* WORK INSTRUCTION: As output, give the exact lines from the one containing "Task: Click the green" through the end of the listing below, both included, without the pictures.

* DATA SHOWN:
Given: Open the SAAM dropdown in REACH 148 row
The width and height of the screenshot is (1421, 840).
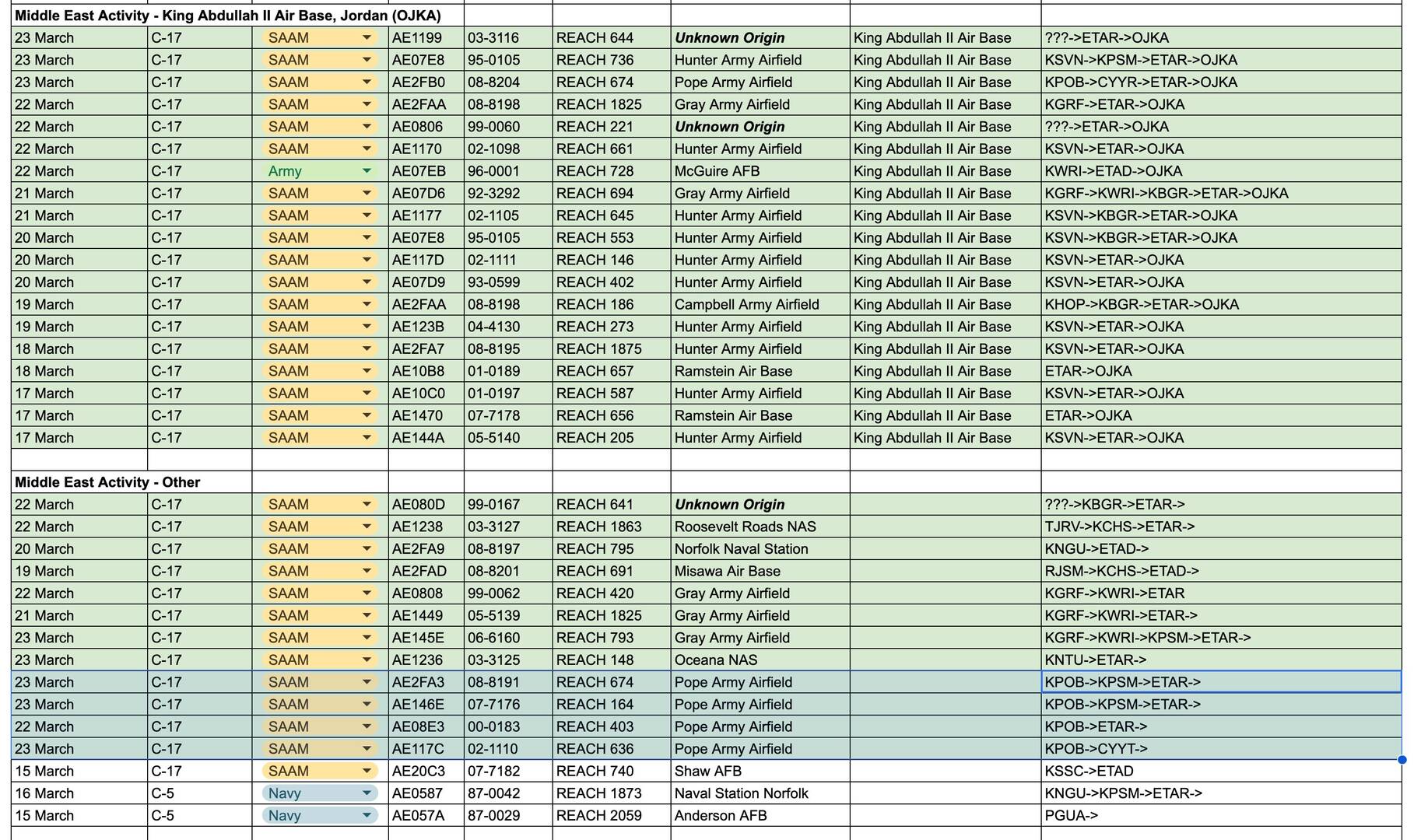Looking at the screenshot, I should click(x=366, y=660).
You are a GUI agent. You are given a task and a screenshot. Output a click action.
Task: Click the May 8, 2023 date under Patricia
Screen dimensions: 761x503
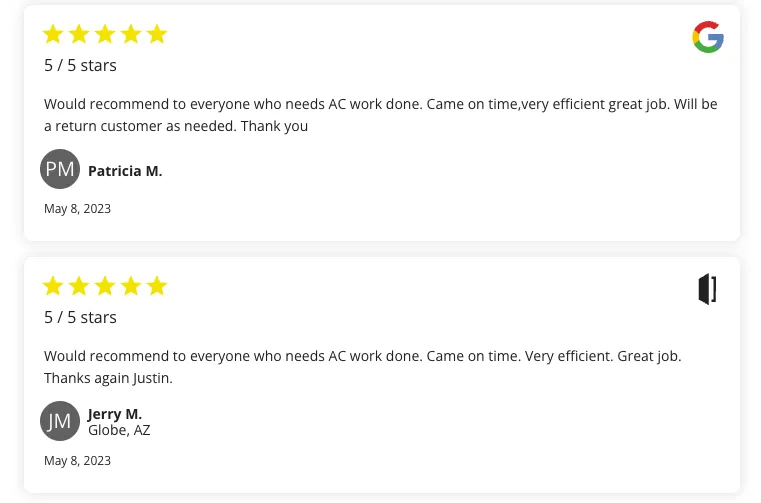pos(77,209)
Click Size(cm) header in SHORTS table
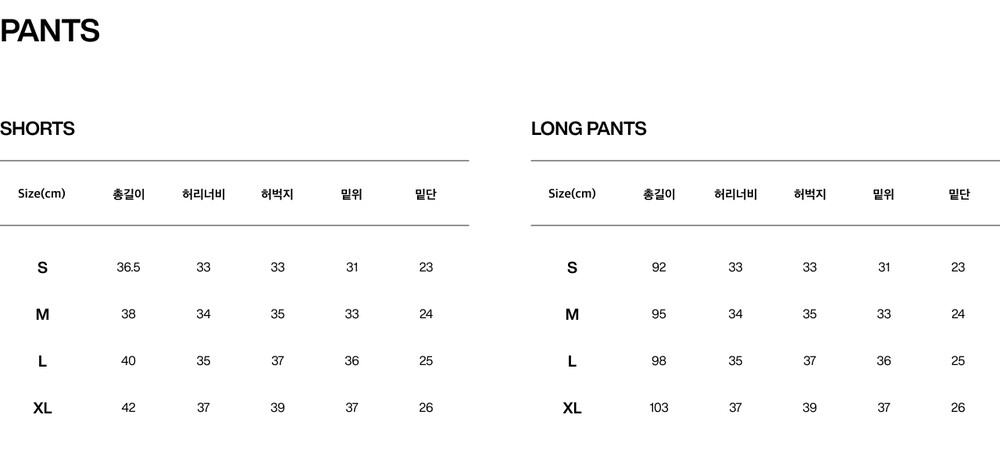 42,194
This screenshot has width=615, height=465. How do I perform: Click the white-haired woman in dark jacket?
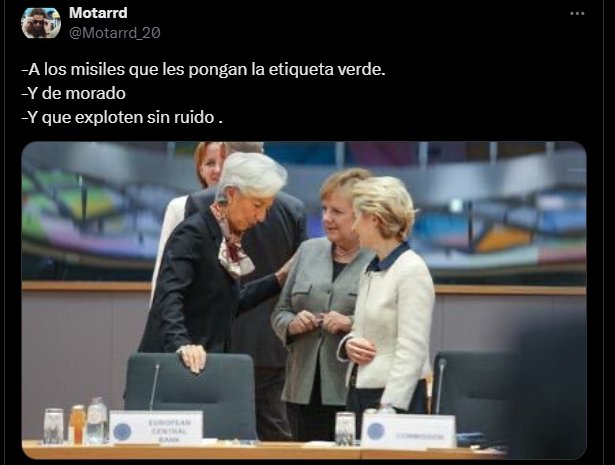[214, 255]
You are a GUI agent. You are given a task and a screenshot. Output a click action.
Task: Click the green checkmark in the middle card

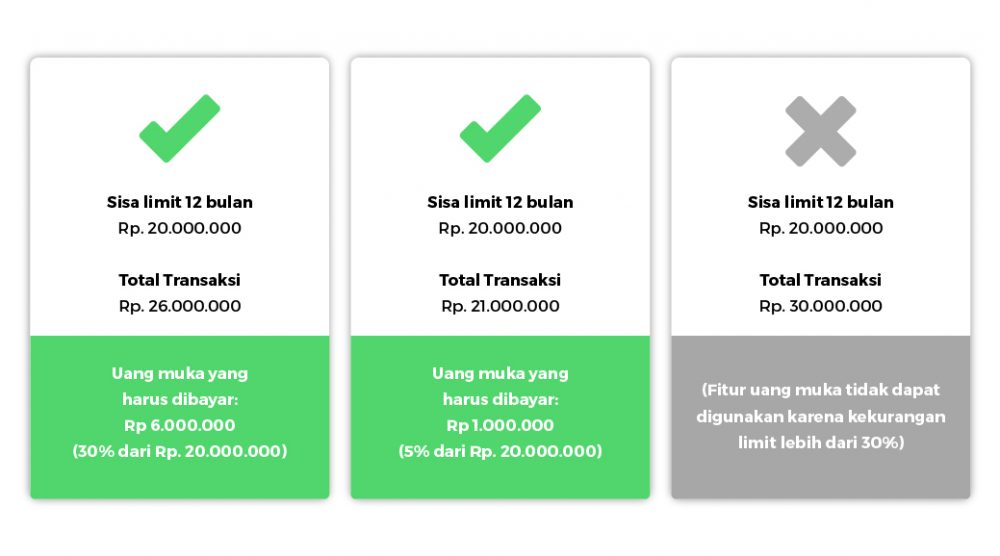[x=500, y=129]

* EXERCISE SOLUTION:
Task: Click the green checkmark in the middle card

[x=500, y=129]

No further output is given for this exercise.